By the way, tea tree oil is very, very similar in composition and effect to turpentine.
My mom got a staph infection after her second open-heart surgery.....she was allergic to every single antibiotic available to fight it and was taken off each one as symptoms appeared. When there was nothing left to try they said "we wait and see". She survived that and went over a year without any more problems. She eventually died from CHF.
I guess my point is you can fight it. She was frail from her surgery, yet she overcame a staph infection on her heart.
Sorry I am HTML challenged. Cut and paste works. Tea tree oil is used extensively in Australia and the Islands. MRSA there is practically unheard of there. I have suggested to both local hospitals that they establish MRSA isolation wards and that ALL cases suspected of being MRSA get immedaitely screened and isolated. Their response leads me to beleive that they are more greedy than scareed.
I also have a hunch that if ALL the case history of MRSA was correlated there is some lifestyle or personal hygene issues. No data casue it just isn't there but a theory.
One case from the UK involved a soldier who was infected simply from being scratched by vegetation during training exercises. So it's in the wild, outside of hospitals.
Also, you can be a carrier:
"MRSA can be transmitted from person to person fairly
easily, mainly via the hands. It is important to remember
that MRSA rarely causes problems for fit and healthy
people. Many people carry MRSA without knowing it
and never experience any ill effects. (These people are
said to be colonised with MRSA rather than being
infected with it). In most cases, MRSA only poses a
threat when it has the opportunity to get inside the body
and cause an infection, for example via wounds or surgical
The hospitals in the UK have their own "special" varieties of MRSA, not found elsewhere:
"The MRSA epidemic plaguing Britain's hospitals may be due to extremely transmissible contagious clones of the superbug, a scientist has claimed.

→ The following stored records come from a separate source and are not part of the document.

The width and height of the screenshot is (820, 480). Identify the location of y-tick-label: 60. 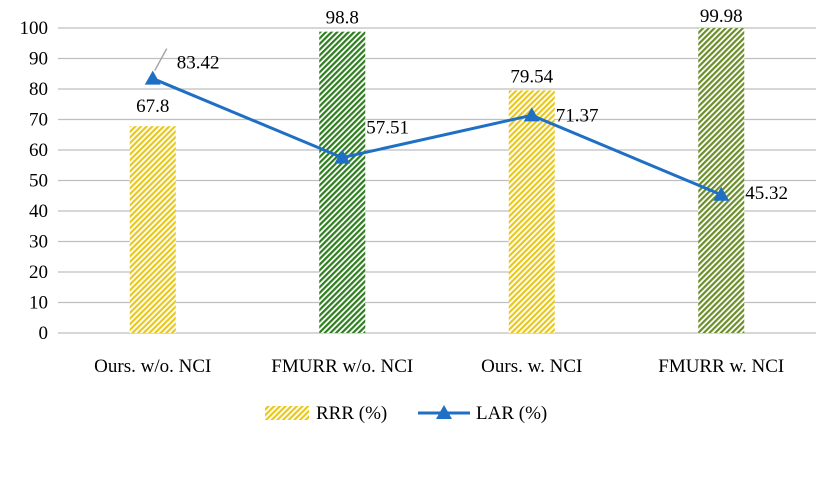
(38, 150).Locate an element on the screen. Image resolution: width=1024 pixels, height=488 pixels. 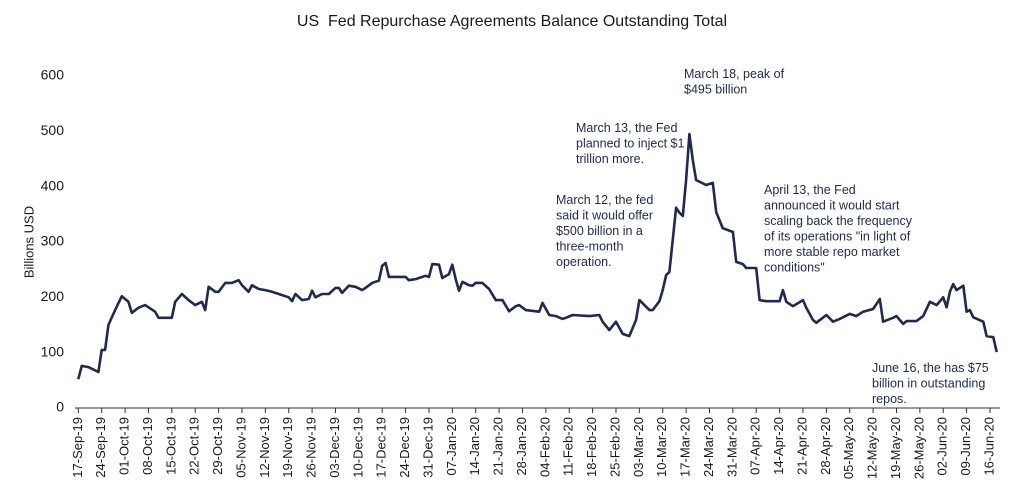
x-tick-label: 08-Oct-19 is located at coordinates (148, 446).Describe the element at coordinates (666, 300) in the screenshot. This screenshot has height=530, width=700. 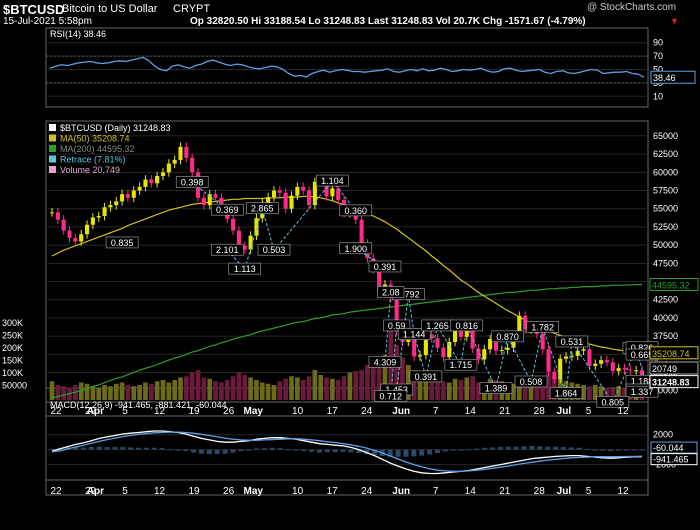
I see `price-tick-label: 42500` at that location. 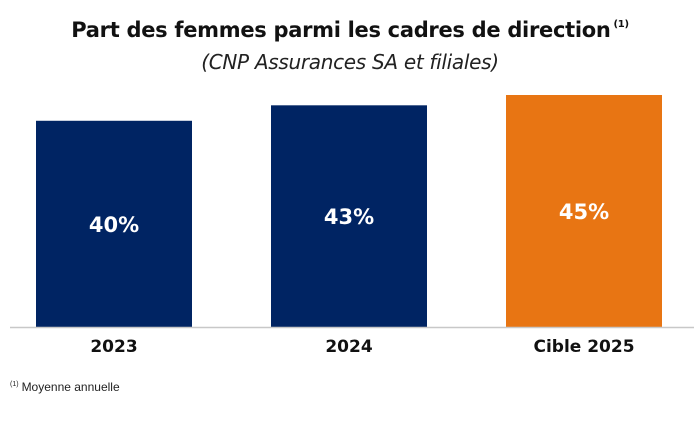 What do you see at coordinates (348, 347) in the screenshot?
I see `x-tick-label: 2024` at bounding box center [348, 347]. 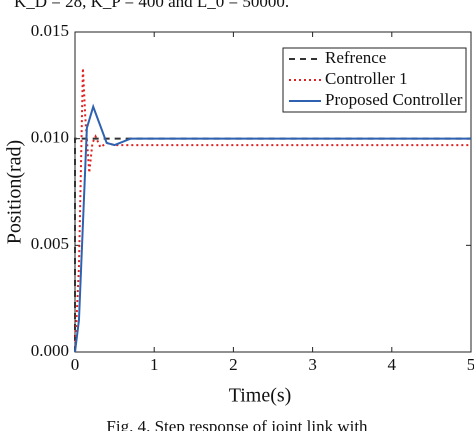 I want to click on y-axis-label: Position(rad), so click(x=15, y=192).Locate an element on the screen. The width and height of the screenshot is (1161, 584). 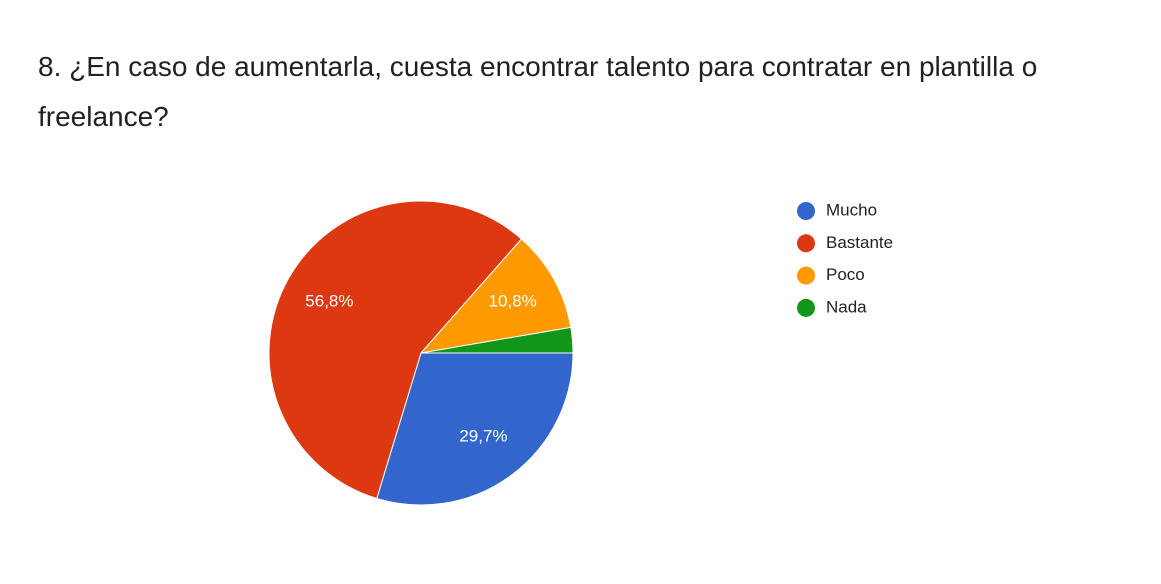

Dr Mark Enright, from the University of Bath, also said that better hospital hygiene would not be enough to prevent the spread of the infection.
In an article published in this month's edition of 'Microbiology Today', Dr Enright, an expert on the evolution and epidemiology of MRSA, said that the increase of infections in the UK coincided with the appearance of two clones, called UK Epidemic MRSA clone-15 and clone-16. These clones, Dr Enright said, were uncommon elsewhere in the world, and this could explain why MRSA infections had increased in Britain.
Dr Enright said that these clones were more contagious than other strains of the infection and claimed that the only way to stop the epidemic was by using proven measures, such as patient isolation."